Accessing mental health resources if you or a loved one are facing a mental health crisis
RICHMOND, Va. (WWBT) - Americans continue to struggle with their mental health, especially after the pandemic.
According to the Centers for Disease Control and Prevention, about 22 percent of adults received mental health treatment in 2021. That’s up from 19 percent back in 2019.
Experts are now emphasizing the importance of trying to get help from a mental health professional before you hit crisis mode.
Warning signs that someone is having a mental health crisis or that you have hit crisis mode yourself begin with an underlying feeling of something being off, according to mental health expert Bruce Cruser with Mental Health America of Virginia.
“Their routine is disrupted, or they’re not sleeping well, or they’re sleeping too much, or they’re isolating themselves from other people, they’re in pain, they might have a chronic stomach ache or headache,” Cruser explained.
He says it’s important to try to get help when you first start noticing differences in your mood or behavior and before symptoms become intolerable.
“That’s the time to reach out if you have a primary care physician; you can talk to them if you have close friends that you trust. The important thing is to be able to reach out to someone that you trust and tell them that you’re not feeling right so you can talk to them about what’s going on and get help,” he said.
If you have feelings of wanting to hurt yourself or others, that’s when you or a loved one should take a more drastic approach.
“You should call 988, which is the suicide and crisis lifeline number nationally, and it will connect you with people in Virginia in your own area with resources again. You can also call your community services board emergency services number, and they’re 24/7,″ stated Cruser.
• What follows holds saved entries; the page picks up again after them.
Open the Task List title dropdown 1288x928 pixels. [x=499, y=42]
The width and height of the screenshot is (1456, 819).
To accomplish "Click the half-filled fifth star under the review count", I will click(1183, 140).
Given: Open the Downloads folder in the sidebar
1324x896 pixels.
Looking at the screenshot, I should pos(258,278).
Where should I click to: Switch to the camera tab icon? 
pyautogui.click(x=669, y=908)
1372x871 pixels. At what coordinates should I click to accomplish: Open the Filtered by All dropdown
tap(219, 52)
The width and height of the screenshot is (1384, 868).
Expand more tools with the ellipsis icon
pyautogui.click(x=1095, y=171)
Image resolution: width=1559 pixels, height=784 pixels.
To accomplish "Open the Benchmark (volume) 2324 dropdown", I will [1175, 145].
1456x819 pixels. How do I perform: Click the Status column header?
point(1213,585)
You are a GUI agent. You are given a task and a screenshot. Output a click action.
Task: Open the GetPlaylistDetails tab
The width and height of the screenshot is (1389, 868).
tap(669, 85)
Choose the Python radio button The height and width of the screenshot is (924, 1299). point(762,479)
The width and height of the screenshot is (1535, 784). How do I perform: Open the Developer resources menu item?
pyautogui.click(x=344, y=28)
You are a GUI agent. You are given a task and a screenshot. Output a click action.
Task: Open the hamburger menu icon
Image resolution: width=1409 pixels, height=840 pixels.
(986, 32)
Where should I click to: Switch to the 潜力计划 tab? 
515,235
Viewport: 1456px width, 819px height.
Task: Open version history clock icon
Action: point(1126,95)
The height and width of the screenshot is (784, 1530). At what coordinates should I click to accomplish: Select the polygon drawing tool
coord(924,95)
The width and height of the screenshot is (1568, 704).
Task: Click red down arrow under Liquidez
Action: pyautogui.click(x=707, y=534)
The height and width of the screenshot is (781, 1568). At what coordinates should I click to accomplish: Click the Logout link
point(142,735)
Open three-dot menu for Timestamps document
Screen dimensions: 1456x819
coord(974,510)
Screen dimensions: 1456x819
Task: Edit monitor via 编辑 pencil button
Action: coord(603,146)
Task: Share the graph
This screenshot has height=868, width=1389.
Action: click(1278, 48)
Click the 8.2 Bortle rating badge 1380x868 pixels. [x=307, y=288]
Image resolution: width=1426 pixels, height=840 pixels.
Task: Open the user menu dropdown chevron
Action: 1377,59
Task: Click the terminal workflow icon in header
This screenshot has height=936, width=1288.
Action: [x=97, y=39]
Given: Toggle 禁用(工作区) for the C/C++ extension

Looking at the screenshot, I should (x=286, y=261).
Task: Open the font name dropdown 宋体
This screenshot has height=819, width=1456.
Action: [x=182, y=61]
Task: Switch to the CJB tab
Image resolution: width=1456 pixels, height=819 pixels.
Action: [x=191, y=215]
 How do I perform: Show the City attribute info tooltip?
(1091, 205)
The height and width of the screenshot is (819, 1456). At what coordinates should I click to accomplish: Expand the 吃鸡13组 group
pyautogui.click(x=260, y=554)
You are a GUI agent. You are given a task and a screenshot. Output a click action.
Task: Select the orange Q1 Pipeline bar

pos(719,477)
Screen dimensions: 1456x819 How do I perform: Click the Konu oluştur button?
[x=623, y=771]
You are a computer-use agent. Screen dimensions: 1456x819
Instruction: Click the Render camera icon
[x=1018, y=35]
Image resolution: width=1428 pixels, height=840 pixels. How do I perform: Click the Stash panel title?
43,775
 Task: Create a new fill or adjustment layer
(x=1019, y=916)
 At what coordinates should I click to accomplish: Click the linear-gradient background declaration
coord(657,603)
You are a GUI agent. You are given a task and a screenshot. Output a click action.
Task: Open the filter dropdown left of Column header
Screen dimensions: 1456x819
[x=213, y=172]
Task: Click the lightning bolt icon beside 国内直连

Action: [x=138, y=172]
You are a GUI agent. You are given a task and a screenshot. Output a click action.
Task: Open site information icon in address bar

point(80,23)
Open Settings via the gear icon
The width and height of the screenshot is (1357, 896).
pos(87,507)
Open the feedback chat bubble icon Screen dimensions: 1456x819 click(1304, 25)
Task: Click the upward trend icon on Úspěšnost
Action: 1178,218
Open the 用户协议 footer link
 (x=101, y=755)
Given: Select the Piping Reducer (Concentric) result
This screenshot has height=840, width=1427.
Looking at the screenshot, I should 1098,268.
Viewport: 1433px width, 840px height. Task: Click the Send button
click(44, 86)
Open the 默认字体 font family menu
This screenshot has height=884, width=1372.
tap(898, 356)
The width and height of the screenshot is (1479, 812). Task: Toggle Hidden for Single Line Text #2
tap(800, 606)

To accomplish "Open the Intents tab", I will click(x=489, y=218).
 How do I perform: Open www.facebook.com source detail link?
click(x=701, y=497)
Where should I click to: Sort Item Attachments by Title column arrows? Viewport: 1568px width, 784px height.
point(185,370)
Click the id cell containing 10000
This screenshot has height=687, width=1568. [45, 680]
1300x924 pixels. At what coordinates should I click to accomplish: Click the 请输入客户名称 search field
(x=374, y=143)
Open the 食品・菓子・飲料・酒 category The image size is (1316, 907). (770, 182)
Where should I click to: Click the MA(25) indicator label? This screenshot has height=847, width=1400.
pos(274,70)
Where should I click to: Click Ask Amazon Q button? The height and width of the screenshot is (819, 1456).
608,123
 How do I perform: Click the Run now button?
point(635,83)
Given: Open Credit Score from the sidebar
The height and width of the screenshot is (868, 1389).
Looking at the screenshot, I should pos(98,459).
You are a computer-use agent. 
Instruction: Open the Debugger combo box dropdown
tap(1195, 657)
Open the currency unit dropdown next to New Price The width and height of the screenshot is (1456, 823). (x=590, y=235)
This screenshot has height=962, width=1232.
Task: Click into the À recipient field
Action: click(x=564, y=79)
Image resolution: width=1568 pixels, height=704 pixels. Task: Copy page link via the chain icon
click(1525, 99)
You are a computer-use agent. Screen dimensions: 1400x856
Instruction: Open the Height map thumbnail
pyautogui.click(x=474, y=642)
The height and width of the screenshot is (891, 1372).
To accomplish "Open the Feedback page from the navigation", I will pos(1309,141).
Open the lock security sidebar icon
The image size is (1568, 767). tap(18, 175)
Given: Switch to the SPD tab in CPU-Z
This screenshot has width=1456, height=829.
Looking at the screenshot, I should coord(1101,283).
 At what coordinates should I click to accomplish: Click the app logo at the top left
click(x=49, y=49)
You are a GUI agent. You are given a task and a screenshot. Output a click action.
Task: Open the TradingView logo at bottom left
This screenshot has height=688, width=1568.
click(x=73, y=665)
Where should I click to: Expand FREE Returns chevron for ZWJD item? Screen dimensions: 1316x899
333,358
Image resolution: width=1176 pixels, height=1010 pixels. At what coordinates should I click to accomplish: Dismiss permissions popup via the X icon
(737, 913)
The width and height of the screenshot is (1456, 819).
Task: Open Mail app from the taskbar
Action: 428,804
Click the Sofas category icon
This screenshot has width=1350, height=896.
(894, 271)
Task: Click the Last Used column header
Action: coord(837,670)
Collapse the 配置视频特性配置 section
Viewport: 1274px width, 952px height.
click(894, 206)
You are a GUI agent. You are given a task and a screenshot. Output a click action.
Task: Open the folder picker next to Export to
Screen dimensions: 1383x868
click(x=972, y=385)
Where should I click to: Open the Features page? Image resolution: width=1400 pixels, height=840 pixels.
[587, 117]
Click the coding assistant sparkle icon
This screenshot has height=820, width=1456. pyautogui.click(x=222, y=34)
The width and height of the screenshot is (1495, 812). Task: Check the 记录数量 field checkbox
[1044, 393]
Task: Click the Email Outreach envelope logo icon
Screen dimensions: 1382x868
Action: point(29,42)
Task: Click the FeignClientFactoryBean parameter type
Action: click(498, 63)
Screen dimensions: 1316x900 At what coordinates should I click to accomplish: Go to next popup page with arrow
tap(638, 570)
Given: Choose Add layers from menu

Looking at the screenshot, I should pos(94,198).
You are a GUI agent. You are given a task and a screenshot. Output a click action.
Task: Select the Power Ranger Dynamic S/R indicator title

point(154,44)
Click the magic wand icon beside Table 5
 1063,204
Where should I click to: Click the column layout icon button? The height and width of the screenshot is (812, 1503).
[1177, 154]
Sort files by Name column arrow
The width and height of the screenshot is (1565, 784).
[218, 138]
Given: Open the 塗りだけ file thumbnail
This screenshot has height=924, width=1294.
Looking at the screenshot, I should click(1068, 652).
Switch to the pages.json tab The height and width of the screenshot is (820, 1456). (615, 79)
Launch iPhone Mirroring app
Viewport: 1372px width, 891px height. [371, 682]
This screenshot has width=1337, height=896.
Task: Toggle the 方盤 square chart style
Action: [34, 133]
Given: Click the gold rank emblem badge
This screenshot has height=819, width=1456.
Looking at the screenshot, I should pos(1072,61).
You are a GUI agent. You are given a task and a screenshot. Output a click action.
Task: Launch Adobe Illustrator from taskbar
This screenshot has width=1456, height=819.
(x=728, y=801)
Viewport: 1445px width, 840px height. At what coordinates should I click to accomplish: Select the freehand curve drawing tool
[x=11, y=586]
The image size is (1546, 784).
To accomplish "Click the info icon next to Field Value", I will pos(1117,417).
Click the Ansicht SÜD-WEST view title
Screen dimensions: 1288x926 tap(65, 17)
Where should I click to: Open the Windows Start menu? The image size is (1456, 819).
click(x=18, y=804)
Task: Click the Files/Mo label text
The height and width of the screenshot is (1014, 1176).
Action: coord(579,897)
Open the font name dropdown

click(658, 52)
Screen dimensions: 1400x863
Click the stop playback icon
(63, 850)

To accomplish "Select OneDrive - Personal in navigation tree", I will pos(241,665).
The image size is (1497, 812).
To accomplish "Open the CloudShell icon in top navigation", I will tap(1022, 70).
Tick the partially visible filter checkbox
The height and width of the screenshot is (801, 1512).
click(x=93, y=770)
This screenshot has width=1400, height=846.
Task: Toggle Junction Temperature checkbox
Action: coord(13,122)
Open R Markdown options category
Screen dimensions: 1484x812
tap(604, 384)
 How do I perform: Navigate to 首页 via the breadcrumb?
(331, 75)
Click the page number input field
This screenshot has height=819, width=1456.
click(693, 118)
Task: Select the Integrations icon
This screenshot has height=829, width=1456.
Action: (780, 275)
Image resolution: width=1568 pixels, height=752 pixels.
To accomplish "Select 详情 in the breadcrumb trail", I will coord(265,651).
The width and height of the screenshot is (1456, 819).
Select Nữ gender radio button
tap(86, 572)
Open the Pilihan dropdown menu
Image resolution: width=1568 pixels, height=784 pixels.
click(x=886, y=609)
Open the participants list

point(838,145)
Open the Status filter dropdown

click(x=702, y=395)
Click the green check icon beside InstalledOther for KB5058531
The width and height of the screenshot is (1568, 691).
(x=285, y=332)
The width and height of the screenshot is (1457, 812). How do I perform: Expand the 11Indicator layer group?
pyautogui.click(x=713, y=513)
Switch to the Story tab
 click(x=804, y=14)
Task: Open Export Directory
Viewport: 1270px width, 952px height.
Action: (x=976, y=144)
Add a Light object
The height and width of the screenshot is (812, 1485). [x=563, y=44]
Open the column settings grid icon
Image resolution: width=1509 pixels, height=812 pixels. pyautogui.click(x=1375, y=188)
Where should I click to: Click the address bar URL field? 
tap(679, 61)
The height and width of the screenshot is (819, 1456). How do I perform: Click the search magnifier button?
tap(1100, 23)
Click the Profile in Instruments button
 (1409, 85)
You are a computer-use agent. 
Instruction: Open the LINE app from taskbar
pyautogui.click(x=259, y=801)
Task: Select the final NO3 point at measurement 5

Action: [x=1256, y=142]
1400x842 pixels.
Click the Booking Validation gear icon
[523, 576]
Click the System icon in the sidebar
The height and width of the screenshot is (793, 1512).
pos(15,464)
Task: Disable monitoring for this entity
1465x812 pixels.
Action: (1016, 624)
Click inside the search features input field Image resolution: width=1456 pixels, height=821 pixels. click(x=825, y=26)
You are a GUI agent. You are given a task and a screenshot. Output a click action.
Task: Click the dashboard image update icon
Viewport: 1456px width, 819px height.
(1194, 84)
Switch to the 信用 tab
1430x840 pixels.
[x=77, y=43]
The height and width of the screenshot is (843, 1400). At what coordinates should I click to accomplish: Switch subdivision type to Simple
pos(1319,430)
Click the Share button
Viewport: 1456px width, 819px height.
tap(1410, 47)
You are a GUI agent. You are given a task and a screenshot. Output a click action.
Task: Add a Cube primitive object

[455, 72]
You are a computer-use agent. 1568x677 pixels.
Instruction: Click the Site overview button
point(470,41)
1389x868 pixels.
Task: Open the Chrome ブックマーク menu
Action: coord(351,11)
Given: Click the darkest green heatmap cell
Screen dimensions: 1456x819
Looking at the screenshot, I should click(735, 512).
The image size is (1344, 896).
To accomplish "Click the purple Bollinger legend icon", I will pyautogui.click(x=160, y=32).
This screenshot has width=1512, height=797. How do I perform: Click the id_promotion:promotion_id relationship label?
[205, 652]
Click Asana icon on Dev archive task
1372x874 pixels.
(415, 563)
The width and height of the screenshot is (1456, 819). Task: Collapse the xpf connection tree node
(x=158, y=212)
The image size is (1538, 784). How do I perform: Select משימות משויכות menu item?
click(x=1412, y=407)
He also highlighted the importance of contacting those emergency resource lines before heading to the hospital or calling 911 because you’re more likely to receive the help that is directly aligned with your problems.
“There will be trained behavioral health people who you will be talking to first, and it may be that you don’t need to go to the emergency room or go to the hospital, but if you do, then they can help guide you through that,” he explained.